Abstract

The effects of achieving sustained virological response (SVR) on recurrence and survival after curative treatment in patients with hepatitis virus C (HCV)-related hepatocellular carcinoma (HCC) is unclear. This study examined the influence of SVR achievement by interferon therapy before HCC occurrence on recurrence and survival. This retrospective study included 518 patients who underwent surgical microwave ablation for initial HCV-related HCC between January 2001 and December 2015. Thirty-four patients had achieved SVR (SVR group) and 484 patients had not (control group). Clinical characteristics and long-term outcomes were compared between the two groups. Overall survival rates at 5 and 10years after curative ablation were 95.8 and 80.4% in the SVR group, and 50.7 and 23.4% in the control, respectively (p<0.0001).
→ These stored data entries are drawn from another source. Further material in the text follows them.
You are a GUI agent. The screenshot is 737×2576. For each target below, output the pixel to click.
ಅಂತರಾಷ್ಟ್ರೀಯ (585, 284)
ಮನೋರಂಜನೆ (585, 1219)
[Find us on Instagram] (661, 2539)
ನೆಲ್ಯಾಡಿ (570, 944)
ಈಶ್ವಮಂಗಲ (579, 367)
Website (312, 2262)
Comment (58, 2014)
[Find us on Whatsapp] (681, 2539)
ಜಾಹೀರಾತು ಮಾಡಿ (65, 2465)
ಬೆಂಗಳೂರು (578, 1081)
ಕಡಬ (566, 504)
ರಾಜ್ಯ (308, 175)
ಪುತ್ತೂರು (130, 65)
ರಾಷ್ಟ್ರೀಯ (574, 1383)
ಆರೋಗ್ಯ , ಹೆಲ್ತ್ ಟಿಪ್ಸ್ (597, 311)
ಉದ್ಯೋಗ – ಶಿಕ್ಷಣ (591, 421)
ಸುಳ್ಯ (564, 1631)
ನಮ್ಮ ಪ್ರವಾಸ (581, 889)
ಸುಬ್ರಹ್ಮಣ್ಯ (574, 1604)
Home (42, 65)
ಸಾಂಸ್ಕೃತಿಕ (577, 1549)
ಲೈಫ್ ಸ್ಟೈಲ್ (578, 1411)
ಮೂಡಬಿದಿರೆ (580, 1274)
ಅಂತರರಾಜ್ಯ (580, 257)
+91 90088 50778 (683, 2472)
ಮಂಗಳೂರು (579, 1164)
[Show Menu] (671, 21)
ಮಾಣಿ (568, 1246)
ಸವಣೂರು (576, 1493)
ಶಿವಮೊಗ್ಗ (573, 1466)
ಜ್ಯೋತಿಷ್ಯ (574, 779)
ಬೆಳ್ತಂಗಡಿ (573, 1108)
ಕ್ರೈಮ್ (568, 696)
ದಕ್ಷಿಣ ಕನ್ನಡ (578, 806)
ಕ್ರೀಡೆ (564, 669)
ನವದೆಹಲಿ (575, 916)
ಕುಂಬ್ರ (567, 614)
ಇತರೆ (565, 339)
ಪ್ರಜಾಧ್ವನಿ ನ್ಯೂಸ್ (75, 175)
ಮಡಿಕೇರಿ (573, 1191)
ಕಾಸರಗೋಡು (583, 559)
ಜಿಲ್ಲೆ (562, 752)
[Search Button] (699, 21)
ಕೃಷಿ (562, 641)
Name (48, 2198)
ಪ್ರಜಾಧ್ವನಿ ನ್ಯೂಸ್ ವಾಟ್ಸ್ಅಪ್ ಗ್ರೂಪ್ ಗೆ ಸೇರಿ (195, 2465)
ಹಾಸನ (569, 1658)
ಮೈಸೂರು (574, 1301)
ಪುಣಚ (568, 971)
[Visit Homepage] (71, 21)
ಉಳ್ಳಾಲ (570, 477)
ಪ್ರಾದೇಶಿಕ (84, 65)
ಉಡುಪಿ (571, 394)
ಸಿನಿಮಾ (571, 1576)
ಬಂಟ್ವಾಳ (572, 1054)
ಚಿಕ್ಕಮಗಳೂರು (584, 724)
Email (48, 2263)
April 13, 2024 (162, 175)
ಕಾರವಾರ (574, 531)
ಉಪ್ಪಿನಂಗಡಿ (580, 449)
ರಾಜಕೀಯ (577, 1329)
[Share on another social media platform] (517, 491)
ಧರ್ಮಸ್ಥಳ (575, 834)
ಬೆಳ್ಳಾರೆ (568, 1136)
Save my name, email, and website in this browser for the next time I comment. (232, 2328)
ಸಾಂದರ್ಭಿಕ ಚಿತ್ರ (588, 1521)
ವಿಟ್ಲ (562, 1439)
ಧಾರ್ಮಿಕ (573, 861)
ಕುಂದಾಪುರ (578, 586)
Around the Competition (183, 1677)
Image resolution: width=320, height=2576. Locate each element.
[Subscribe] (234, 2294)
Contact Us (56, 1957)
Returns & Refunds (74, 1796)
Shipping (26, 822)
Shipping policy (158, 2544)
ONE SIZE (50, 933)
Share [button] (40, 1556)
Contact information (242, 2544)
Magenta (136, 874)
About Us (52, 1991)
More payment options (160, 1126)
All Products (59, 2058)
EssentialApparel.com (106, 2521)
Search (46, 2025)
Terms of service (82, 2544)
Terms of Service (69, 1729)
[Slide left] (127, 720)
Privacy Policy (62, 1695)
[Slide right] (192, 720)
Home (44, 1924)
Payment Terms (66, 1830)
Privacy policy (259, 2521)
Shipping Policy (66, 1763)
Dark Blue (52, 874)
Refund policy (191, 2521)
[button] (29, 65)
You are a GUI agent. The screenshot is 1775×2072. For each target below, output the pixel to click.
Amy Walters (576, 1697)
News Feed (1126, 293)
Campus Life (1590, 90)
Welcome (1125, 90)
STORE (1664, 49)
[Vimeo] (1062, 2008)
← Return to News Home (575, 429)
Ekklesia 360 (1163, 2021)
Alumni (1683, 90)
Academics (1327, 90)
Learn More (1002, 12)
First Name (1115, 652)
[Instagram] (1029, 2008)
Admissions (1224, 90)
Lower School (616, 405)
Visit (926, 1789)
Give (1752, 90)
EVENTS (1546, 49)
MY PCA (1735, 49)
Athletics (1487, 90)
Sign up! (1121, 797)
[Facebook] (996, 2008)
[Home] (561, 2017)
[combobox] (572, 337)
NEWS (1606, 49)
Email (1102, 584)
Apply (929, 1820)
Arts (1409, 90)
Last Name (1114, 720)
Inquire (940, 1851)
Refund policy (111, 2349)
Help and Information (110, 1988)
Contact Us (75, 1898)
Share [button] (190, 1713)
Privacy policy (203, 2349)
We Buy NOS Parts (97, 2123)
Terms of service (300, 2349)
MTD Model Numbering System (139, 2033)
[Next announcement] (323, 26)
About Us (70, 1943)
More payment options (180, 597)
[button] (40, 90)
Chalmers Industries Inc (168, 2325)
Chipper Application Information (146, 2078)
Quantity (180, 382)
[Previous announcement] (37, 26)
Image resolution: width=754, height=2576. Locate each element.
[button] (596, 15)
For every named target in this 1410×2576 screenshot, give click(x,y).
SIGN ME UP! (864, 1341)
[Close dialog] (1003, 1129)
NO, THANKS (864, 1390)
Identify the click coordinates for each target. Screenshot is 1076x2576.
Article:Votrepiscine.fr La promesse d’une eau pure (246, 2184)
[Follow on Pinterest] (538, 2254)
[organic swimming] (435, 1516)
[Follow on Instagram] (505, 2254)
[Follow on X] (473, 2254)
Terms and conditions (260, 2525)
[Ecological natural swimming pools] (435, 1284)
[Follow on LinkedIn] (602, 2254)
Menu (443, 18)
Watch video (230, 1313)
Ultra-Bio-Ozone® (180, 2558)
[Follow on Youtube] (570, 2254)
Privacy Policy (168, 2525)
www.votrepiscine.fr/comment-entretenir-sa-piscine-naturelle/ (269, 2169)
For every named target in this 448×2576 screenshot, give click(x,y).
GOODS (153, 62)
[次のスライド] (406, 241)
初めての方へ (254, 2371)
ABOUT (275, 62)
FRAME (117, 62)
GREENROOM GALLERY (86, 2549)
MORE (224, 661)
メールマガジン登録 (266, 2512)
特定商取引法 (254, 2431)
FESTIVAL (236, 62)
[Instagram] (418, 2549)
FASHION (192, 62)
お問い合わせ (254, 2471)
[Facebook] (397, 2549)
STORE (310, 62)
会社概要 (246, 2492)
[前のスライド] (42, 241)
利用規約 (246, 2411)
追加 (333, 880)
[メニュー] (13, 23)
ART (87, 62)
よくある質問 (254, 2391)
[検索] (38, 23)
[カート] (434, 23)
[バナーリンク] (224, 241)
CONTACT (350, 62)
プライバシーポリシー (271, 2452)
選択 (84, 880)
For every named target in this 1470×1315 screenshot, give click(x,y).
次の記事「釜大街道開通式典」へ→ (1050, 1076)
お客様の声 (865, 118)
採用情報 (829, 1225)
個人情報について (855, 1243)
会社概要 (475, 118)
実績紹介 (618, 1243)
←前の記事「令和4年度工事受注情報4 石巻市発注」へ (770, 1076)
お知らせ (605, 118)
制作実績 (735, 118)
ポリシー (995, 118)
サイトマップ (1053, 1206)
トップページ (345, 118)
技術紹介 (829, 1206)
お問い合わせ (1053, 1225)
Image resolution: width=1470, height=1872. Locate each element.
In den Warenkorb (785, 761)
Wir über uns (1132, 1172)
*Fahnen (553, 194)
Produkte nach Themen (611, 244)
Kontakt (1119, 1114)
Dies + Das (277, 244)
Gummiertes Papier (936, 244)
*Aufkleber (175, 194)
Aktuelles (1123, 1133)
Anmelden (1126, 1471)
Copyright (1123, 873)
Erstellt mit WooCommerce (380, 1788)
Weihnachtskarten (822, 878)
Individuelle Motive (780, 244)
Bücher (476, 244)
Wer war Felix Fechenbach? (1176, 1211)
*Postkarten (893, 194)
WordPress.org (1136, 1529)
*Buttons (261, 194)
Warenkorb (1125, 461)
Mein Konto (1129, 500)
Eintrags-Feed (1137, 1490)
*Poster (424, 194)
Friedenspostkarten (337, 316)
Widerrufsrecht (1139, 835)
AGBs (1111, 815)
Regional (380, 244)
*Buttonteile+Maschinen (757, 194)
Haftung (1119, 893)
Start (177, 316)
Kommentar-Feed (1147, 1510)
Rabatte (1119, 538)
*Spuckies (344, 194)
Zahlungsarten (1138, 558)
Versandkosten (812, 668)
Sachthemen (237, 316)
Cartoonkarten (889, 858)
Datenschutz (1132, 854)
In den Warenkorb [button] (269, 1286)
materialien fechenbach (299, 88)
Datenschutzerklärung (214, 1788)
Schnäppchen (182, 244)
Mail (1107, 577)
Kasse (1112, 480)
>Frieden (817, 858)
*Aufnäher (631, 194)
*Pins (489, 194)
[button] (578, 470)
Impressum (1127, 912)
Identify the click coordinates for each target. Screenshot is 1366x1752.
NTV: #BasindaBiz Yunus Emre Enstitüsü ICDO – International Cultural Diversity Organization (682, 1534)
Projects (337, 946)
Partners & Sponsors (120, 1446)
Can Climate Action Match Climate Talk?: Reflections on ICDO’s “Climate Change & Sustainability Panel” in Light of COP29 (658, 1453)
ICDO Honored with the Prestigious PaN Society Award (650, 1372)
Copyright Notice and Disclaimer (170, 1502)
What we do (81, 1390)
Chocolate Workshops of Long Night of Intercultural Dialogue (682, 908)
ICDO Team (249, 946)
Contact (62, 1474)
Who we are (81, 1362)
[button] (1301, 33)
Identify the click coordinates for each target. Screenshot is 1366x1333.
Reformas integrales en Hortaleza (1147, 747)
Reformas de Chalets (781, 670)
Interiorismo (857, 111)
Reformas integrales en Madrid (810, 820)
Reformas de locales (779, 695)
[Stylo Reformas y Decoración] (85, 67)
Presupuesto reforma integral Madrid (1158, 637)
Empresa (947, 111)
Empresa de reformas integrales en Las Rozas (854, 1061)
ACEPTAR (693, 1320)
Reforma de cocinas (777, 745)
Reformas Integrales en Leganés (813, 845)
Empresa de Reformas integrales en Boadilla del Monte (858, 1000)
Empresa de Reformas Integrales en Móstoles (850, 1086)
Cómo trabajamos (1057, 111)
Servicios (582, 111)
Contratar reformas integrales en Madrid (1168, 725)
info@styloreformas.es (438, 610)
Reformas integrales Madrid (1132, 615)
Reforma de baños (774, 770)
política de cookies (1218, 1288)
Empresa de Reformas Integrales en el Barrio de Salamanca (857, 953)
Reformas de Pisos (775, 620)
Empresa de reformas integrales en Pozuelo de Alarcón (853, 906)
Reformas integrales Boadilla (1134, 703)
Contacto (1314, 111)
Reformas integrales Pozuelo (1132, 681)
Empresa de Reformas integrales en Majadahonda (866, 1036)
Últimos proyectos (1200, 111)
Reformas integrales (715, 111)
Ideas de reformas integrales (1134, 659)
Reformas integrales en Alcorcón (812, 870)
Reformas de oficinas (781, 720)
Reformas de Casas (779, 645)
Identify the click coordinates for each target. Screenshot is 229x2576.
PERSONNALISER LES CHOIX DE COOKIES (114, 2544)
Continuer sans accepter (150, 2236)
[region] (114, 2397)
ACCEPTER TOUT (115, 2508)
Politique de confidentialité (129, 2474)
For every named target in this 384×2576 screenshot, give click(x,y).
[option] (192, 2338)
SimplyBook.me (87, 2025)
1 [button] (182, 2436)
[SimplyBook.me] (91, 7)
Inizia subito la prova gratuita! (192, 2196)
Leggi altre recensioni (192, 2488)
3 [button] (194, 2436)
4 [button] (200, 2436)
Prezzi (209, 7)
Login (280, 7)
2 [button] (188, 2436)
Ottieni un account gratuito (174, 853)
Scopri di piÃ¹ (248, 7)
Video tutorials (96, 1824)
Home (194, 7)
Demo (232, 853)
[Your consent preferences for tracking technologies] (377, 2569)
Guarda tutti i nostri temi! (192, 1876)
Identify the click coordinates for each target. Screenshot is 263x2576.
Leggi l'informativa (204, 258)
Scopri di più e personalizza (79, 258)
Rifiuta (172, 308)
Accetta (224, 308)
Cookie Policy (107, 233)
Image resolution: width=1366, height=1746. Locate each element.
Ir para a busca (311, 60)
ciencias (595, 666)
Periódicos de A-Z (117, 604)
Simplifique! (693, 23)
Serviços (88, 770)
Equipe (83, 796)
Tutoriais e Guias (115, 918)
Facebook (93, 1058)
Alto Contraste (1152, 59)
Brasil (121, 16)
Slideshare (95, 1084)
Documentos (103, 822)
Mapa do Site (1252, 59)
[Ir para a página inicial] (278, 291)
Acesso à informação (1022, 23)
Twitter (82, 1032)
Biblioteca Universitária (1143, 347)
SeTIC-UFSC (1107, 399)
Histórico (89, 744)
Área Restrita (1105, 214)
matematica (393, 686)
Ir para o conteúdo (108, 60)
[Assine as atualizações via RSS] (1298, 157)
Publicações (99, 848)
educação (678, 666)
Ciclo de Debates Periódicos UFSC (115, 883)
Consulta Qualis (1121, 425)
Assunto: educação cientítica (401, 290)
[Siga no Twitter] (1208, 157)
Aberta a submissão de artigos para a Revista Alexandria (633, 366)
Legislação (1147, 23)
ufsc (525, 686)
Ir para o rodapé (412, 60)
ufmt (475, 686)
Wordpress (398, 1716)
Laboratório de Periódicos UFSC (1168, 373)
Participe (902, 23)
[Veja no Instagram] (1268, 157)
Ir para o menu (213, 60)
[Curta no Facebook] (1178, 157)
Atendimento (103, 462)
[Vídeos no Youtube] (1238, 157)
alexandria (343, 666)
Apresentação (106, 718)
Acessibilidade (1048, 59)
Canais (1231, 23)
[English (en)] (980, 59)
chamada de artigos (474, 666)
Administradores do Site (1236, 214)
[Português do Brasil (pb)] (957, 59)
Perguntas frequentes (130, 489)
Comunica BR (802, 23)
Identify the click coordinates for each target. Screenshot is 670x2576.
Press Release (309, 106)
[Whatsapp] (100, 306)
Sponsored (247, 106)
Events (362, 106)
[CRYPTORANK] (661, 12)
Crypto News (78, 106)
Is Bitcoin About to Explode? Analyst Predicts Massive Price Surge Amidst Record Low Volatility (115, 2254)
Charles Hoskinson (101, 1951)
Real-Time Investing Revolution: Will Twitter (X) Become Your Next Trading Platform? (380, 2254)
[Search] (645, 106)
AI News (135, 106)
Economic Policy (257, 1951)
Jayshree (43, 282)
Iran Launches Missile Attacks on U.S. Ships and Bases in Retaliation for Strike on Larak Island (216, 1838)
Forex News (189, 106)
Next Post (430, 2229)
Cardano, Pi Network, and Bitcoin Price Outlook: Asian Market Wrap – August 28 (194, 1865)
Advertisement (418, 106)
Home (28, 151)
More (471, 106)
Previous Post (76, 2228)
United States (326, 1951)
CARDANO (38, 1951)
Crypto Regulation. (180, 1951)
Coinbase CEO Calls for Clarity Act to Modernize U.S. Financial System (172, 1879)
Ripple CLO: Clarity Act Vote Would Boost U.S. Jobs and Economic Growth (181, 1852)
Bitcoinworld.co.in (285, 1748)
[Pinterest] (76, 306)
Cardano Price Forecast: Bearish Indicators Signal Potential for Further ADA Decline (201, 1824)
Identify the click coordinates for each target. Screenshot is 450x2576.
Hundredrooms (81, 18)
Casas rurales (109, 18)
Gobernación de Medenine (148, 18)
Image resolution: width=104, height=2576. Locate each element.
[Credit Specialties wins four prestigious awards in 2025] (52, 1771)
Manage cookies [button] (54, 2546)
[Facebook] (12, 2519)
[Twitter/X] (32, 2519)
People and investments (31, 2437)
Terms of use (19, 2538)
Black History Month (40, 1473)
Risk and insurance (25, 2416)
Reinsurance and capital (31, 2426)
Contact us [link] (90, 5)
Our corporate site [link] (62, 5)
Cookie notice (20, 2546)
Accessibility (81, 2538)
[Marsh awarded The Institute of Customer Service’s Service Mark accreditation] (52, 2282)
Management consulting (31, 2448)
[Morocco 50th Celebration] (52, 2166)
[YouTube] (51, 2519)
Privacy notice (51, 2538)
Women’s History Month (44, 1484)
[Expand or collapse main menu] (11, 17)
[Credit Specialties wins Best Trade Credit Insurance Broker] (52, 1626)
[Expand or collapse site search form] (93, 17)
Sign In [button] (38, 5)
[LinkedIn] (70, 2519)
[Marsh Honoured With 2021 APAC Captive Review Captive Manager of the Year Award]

Recurrence-free survival rates at 5 and 10years were 68.7 and 26.4% in the SVR group, and 24.5 and 7.8% in the control group, respectively (p<0.0001). Multivariate analyses revealed that achieving SVR as an independent prognostic factor for both overall and recurrence-free survival. In the SVR group, the 5-year recurrence-free survival rates for patients with an interval of 5years or fewer (n=24) vs. more than 5years (n=10) between achieving SVR and curative ablation were 58.7 and 88.9%, respectively (p=0.03). Achieving SVR before HCC occurrence allowed a favorable clinical outcome after curative ablation in HCV-related HCC patients. Patients with HCC that occurred more than 5years after achieving SVR had longer recurrence-free survival.